Primera pregunta de emprendedor cuando lanza su proyecto es ¿y ahora que tengo que presentar a hacienda? ¿Me va a costar mucho? En definitiva, cuáles son las obligaciones fiscales que conlleva iniciar una actividad económica.

En primer lugar, hay que tener en cuenta que la actividad económica  puede realizarse por personas físicas (autónomos), personas jurídicas (entidades mercantiles) o por entidades sin personalidad jurídica (sociedades civiles y comunidades de bienes).

Como ya vimos en un post anterior, al lanzar un proyecto, en el momento que vas a facturar existe la obligatoriedad del alta en Seguridad Social y en Hacienda. Con la seguridad social es necesario estar dado de alta en el Régimen que corresponda y ¿qué tengo que hacer para cumplir con Hacienda?

Para vuestra tranquilidad (y analizando el caso general) os diré que no es tan complicado, vamos por partes.

Con carácter general, antes de iniciar una actividad es necesario presentar la declaración censal (modelo 036/037)

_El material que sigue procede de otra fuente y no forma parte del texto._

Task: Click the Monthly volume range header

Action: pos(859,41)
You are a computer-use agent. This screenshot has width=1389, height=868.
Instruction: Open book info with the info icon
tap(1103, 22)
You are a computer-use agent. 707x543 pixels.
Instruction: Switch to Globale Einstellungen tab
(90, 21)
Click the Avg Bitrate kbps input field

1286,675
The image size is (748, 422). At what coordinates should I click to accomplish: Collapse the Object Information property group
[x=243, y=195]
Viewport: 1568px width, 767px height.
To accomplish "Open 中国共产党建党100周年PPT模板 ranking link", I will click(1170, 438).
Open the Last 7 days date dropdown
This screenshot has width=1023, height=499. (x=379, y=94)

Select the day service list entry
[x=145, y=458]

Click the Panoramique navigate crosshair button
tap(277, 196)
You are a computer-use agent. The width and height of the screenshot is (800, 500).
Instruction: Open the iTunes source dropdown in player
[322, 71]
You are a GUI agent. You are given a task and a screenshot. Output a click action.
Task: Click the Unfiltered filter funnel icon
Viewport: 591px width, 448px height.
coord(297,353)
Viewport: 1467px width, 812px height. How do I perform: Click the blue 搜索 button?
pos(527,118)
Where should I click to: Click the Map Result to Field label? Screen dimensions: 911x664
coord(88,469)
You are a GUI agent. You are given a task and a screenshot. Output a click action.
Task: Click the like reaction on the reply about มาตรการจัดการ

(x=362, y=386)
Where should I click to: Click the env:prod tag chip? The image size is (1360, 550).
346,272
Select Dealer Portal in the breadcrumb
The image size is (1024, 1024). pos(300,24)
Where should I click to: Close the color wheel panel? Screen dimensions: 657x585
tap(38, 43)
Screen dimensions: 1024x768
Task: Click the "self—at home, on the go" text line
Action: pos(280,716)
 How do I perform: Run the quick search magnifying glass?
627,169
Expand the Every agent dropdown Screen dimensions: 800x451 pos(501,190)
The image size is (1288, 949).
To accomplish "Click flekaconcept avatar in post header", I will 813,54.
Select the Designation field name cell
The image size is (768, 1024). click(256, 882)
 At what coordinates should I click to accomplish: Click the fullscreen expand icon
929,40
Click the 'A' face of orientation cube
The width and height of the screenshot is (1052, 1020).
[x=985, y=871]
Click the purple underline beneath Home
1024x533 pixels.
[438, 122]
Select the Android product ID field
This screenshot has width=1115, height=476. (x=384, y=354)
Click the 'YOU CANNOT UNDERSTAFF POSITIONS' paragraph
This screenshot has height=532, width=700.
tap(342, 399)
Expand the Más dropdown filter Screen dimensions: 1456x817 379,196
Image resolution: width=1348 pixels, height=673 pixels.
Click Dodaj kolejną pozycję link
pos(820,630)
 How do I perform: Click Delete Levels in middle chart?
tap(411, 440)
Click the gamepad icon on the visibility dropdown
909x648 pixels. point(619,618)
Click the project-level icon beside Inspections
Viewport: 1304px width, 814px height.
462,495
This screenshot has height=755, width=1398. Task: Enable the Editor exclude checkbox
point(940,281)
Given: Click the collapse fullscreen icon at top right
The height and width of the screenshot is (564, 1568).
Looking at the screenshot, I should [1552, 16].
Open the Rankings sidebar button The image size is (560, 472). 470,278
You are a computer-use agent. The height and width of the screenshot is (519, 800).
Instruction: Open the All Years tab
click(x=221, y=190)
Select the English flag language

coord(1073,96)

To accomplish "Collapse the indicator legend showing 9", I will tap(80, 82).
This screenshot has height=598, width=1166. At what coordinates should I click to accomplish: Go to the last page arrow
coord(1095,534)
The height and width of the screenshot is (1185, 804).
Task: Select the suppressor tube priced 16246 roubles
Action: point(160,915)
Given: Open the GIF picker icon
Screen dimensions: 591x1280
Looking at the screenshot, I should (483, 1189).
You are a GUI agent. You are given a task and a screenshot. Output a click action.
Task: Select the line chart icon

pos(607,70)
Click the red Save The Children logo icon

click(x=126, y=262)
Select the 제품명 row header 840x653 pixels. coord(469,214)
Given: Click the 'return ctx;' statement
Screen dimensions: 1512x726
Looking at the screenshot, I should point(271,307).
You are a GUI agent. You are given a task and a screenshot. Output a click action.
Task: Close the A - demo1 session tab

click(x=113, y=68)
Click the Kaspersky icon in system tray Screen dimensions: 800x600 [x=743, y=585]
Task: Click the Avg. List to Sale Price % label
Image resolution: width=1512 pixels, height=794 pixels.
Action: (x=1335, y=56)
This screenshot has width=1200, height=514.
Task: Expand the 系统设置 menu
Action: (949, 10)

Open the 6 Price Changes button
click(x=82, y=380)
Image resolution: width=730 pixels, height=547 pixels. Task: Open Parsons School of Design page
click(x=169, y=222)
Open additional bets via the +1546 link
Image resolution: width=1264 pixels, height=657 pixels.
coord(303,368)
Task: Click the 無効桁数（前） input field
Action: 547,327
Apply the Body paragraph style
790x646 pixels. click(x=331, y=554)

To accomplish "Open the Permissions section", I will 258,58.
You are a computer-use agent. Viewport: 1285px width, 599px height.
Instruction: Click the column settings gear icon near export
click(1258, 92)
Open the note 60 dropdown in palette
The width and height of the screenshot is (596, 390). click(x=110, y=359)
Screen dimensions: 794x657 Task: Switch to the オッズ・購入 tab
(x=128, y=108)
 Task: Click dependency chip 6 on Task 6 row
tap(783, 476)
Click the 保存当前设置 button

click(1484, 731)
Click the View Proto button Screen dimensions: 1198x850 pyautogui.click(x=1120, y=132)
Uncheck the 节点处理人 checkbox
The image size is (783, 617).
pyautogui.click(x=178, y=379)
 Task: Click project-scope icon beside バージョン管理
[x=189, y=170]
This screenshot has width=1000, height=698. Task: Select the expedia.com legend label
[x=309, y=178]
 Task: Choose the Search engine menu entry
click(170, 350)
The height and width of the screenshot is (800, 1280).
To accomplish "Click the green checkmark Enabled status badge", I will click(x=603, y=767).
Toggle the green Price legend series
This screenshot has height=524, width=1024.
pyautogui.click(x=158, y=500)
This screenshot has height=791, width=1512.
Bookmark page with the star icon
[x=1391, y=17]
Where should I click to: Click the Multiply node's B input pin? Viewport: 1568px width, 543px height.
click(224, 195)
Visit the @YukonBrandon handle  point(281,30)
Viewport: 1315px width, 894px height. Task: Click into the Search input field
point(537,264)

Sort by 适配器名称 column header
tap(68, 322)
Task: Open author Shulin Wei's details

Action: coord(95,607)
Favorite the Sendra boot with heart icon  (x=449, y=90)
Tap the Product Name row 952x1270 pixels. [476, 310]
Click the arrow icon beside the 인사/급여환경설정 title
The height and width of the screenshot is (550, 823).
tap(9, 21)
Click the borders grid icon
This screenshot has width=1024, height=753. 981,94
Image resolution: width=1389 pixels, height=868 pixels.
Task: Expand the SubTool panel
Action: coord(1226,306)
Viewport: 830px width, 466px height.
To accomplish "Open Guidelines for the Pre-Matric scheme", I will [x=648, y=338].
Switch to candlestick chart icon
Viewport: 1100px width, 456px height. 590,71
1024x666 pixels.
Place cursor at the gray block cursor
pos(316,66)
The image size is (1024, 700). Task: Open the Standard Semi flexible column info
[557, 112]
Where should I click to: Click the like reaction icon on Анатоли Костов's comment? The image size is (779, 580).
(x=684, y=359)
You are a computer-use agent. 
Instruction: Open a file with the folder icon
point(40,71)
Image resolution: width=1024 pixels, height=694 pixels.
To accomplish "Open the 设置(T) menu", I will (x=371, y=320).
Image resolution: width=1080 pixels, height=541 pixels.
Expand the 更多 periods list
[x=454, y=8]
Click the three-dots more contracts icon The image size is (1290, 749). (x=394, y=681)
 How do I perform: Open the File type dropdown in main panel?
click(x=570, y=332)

Las sociedades deben utilizar el modelo 036 (modelo normal) indicando como motivo de presentación: “solicitud de NIF y alta – marcando las casillas 110 y 111”.  Sólo las personas físicas pueden optar por utilizar el modelo 037 (modelo simplificado), indicando como motivo “alta – marcando la casilla 111”, siempre que reúnan una serie de requisitos.

Darse de alta en el Impuesto de Actividades Económicas (modelo 840/848)

En caso de estar sujeto a este impuesto, en la actualidad están exentos del pago del IAE: las personas físicas, las sociedades civiles y sociedades mercantiles cuya cifra de negocio sea inferior a 1.000.000€, entre otros, en estos casos, bastará con presentar la declaración censal (modelo 036/037) donde se identificarán las actividades económicas que se van a realizar.

El coste de estos trámites es prácticamente cero. No generan obligación a realizar ningún pago excepto aquellas sociedades que no estén exentas del pago del IAE (aquellas cuya cifra de negocio es superior a un millón de euros)

Podéis ampliar la información aquí.

Con los trámites anteriores la Agencia Tributaria ya sabe que nuestra empresa “existe” y que realiza una actividad económica, y desde cuando…

El momento en el cual damos de alta la actividad económica es importante porque, a partir de esa fecha, estamos obligados a presentar una serie de declaraciones a Hacienda, incluso si no hemos facturado nada la obligación existe, deberemos presentar el modelo correspondiente a cero. ¿Pero cuáles son esas declaraciones?

  1. Deberá presentar las declaraciones de IVA trimestralmente (modelo 303) y un resumen anual (modelo 390). Puedes conocer más acerca de este impuesto y cómo tramitarlo pinchando aquí.
  2. Deberás declarar los ingresos obtenidos:
  • 2.1 Si tributa por el impuesto sobre la Renta-IRPF (autónomos, sociedades civiles y comunidades de bienes sin personalidad jurídica) trimestralmente deberá efectuar los pagos fraccionados a cuenta (modelos 130/131) y anualmente la declaración del IRPF (modelo 100)
  • 2.2 Si tributa por el Impuesto de Sociedades (sociedades mercantiles, civiles con personalidad jurídica y objeto mercantil) trimestralmente pagos fraccionados a cuenta  (modelo 202) y anualmente la declaración del Impuesto de Sociedades (modelo 200)

Si realizas pagos sometidos a retención, ya sea porque tienes empleados o efectúas pagos a profesionales, por abonar rendimientos del capital mobiliario (modelos 111 y 190).

Durante el mes de febrero de cada año, deberá realizar la declaración anual de operaciones con terceros siempre que en el año anterior hayas realizado operaciones con otra persona o entidad que en conjunto haya superado los 3005, 06€ (modelo 347)

Este sería el resumen de las obligaciones fiscales principales de una empresa, en cualquier caso, mi consejo es que contratéis un profesional «que se encargue de los papeles». Está muy bien conocer cuáles son tus obligaciones, pero si estáis poniendo en marcha un proyecto empresarial vas a tener mil tareas y actividades que atender… si además te cargas con cuestiones administrativas lo más lógico es que no hagas bien ni una, ni otra…

En cuestiones relacionadas con aspectos fiscales es importante tener en cuenta particularidades de cada caso (como casi en todo lo relacionado con la administración) pero además, las constantes reformas a las que suele estar sometida la legislación tributaria son una razón de peso para que sea muy difícil que estés al día si estás captando clientes, gestionando tu empresa, vendiendo, haciendo del «hombre orquesta».